The rhetoric of western political leaders therefore, when espousing their belief in the rules based International order is only explicable if one accepts that what they really mean is “our rules, our order and our interests are paramount. If you don’t accept that, then sanctions, bombing, regime change and occupation will follow.”
It would be naïve to expect any fundamental change in western policy. Indeed, as the US empire enters its sustained decline from hegemonic status its flailing and failing actions may intensify. Herein lies perhaps the greatest danger. What Eisenhower called the “military industrial complex “ in 1961 and warned of its dangers even then, has grown exceedingly rich in the intervening years. It does not take kindly to attempts to limit its influence. It needs to be recalled that President Carter wanted to withdraw US troops from South Korea 40 years ago. Trump has said similar things about Syria and Afghanistan. Neither are likely. If he pushes too hard he faces the same fate as Kennedy.

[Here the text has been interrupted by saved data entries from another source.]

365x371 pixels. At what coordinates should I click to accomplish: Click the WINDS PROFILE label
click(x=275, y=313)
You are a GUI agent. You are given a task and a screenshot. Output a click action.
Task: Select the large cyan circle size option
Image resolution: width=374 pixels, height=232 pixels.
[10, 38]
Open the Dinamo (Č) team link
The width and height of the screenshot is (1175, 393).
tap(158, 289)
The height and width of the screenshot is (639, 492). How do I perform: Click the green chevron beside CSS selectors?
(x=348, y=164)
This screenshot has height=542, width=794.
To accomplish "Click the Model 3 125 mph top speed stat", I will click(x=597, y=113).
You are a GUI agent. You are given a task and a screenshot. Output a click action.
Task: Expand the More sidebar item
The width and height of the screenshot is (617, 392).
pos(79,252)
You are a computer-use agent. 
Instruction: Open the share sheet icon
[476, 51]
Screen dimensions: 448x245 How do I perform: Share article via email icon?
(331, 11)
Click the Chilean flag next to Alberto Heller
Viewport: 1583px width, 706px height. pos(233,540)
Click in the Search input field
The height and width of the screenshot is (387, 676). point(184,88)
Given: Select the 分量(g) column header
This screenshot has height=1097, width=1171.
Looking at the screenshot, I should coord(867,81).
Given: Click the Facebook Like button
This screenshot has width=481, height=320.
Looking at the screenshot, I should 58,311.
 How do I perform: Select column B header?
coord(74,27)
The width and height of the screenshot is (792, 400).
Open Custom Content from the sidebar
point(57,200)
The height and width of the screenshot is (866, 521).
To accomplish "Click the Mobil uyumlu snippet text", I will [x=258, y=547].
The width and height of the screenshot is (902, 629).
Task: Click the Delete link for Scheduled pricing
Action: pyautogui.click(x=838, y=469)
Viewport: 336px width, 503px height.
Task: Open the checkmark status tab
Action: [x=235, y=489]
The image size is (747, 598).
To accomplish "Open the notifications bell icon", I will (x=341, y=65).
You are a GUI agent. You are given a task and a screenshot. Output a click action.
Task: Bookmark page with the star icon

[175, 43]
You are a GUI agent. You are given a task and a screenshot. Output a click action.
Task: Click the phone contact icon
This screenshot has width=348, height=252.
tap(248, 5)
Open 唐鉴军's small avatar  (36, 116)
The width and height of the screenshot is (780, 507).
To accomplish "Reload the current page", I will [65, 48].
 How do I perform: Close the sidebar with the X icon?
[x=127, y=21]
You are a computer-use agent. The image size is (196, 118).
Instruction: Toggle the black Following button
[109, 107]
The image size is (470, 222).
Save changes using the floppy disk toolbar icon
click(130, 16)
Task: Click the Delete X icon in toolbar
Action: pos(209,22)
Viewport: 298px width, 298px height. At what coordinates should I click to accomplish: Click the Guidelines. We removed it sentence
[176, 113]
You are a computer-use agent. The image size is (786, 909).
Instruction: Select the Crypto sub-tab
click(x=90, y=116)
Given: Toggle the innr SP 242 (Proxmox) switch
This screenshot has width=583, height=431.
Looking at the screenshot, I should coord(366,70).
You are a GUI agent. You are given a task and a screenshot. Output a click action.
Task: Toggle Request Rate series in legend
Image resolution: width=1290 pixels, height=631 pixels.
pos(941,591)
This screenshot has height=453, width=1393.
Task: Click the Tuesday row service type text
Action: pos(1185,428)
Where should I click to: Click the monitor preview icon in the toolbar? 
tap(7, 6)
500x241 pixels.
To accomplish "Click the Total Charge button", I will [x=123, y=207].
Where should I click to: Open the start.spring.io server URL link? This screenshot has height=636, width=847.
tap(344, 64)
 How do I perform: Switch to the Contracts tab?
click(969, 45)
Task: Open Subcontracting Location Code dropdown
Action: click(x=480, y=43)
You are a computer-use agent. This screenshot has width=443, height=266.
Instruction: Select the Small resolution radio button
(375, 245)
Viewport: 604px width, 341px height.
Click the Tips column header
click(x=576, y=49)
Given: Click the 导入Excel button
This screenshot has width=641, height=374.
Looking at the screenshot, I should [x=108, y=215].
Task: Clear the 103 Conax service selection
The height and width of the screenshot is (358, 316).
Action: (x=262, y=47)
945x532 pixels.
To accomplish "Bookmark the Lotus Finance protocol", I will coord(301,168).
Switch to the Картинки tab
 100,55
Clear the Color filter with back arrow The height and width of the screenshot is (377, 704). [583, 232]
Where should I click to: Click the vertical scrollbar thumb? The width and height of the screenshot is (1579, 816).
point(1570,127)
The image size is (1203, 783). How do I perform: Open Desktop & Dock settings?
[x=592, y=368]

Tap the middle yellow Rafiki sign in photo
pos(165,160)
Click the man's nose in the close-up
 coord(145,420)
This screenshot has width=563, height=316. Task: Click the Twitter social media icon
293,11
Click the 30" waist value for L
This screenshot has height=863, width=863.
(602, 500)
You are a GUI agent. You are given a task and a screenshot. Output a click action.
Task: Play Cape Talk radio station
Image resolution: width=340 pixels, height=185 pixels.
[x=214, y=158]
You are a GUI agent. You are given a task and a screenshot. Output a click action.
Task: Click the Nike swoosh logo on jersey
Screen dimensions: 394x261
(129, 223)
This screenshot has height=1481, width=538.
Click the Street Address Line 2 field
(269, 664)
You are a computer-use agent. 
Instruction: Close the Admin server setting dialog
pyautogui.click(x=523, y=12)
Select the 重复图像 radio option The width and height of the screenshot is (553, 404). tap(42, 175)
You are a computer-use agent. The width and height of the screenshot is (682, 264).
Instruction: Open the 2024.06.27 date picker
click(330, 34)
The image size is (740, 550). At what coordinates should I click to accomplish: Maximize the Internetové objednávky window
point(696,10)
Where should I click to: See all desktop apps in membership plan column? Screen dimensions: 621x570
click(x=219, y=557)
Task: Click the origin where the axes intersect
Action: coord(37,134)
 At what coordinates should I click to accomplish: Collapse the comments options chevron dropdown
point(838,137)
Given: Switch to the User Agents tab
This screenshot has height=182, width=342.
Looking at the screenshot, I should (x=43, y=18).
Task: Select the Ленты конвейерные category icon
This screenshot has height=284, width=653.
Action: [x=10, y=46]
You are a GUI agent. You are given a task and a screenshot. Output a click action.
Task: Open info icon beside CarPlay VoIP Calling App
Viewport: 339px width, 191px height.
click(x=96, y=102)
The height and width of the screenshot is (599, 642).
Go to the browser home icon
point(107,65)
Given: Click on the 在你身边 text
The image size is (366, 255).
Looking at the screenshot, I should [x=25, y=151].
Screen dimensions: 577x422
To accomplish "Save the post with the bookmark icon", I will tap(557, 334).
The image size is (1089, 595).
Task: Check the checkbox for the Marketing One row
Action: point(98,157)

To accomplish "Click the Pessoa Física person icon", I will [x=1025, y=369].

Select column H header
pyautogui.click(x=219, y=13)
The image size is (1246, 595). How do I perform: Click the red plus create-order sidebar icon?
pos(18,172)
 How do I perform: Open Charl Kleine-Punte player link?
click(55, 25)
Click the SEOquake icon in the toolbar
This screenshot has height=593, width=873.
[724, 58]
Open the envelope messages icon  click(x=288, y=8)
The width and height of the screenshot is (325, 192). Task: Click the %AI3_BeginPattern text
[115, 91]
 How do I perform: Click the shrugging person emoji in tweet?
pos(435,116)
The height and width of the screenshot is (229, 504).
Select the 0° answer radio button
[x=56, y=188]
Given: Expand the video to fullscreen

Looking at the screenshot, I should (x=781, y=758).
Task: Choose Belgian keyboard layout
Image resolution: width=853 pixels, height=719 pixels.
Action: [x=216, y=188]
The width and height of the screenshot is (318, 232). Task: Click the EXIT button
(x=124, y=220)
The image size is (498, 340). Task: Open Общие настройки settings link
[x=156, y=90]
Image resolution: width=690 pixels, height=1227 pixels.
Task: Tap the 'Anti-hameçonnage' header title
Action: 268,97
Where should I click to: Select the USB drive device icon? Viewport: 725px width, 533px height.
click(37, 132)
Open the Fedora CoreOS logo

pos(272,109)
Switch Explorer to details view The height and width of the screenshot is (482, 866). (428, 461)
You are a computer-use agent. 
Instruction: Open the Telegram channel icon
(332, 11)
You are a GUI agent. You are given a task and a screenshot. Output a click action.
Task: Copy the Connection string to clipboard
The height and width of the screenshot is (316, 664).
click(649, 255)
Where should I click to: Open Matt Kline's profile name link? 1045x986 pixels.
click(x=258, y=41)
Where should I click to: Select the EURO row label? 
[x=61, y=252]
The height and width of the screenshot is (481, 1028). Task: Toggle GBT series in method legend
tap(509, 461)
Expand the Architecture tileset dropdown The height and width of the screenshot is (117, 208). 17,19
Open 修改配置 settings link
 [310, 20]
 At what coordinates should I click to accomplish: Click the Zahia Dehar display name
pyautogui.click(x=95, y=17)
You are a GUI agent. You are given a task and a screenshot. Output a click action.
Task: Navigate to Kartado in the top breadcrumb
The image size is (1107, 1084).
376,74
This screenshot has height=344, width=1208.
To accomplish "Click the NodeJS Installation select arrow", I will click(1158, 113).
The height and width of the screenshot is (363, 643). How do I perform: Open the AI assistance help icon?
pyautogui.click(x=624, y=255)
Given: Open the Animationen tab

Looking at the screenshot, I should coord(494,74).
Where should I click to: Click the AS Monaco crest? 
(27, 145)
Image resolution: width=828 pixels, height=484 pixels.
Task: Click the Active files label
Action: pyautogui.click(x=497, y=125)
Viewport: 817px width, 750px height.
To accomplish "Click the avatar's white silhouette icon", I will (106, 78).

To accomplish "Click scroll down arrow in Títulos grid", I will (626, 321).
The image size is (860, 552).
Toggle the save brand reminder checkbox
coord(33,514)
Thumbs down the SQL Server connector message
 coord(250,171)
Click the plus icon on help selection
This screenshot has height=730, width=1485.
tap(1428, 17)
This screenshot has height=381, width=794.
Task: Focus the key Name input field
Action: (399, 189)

Arguably the best prospects for avoiding war lie in the ongoing and increasingly successful development of the alternative multi polar world being developed by Russia and China. In the meantime it would be a substantial advance if the rhetoric of the west about its belief in the value of international Law as the basis of relationships between nations was reflected in the their actual behaviour.
James O’Neill, an Australian-based Barrister at Law, exclusively for the online magazine “New Eastern Outlook”.